- Work to complete -
In the data below, find each line that contains the word "Thailand" and copy it.

- Exercise inputs -

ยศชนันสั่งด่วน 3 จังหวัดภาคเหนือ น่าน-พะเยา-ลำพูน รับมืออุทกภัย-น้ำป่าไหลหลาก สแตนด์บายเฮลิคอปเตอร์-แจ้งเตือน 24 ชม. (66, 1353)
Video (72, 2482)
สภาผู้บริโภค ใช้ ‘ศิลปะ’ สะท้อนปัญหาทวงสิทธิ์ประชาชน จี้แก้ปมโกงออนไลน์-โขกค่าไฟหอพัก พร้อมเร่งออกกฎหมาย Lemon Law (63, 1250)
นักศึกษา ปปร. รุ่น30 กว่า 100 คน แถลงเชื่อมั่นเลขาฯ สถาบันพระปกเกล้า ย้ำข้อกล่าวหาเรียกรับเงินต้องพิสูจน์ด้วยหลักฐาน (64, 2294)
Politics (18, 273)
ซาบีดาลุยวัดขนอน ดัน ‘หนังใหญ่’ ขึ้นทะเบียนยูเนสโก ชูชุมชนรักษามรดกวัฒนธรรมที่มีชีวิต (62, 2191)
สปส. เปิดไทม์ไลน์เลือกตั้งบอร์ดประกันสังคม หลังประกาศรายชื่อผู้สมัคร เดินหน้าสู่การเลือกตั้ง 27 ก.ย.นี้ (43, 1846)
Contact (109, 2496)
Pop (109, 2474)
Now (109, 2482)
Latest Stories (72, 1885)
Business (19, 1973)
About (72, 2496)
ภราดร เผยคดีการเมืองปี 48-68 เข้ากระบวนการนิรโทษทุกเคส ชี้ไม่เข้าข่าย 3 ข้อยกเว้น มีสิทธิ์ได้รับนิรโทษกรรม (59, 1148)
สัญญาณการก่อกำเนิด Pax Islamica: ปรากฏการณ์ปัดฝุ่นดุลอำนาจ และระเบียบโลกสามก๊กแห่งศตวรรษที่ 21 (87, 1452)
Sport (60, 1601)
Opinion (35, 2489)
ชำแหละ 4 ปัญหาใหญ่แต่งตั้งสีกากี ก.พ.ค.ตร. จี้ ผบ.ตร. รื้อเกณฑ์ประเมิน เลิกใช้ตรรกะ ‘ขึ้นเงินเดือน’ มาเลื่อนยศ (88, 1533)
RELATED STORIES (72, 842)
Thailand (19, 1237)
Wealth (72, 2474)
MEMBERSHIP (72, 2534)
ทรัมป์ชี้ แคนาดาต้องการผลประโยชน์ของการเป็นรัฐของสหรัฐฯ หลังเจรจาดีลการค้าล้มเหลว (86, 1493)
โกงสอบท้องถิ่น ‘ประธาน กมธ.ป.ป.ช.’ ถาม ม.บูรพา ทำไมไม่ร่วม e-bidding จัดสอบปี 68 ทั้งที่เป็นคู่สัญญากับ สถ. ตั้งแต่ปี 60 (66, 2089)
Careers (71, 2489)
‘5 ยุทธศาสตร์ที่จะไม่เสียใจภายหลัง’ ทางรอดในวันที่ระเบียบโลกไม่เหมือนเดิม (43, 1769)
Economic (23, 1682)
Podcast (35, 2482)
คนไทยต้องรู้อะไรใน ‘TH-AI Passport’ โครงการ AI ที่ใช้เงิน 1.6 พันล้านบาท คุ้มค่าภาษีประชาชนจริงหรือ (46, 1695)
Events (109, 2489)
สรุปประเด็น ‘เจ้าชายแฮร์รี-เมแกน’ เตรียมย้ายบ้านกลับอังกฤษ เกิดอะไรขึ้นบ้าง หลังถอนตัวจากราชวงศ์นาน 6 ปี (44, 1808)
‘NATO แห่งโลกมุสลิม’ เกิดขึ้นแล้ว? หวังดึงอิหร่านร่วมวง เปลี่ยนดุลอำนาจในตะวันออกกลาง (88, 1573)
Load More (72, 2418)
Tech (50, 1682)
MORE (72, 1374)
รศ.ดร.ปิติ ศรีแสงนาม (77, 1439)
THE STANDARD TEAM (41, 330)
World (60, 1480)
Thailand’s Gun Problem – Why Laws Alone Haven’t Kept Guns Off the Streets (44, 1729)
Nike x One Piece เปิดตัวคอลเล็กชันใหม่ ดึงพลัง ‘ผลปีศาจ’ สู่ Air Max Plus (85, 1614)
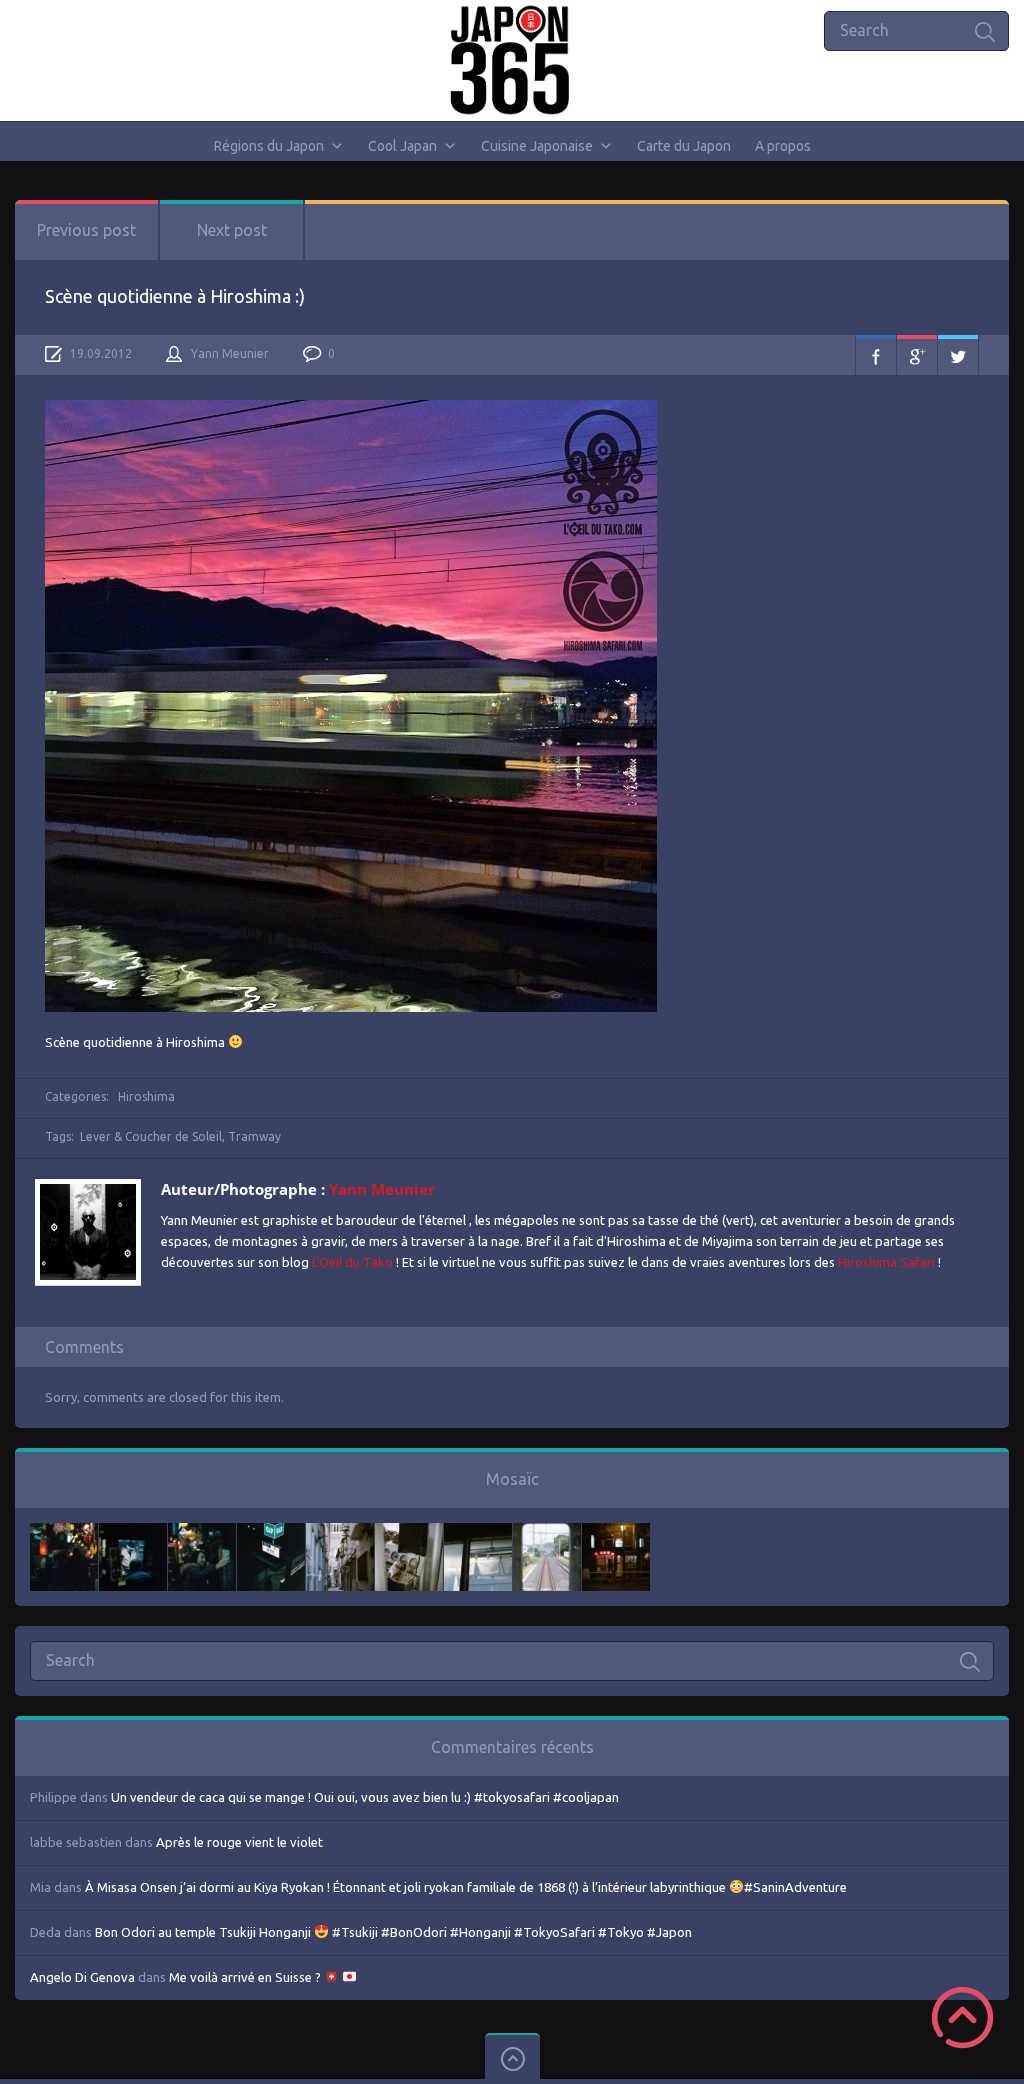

- Exercise answer -
Thailand (19, 1237)
Thailand’s Gun Problem – Why Laws Alone Haven’t Kept Guns Off the Streets (44, 1729)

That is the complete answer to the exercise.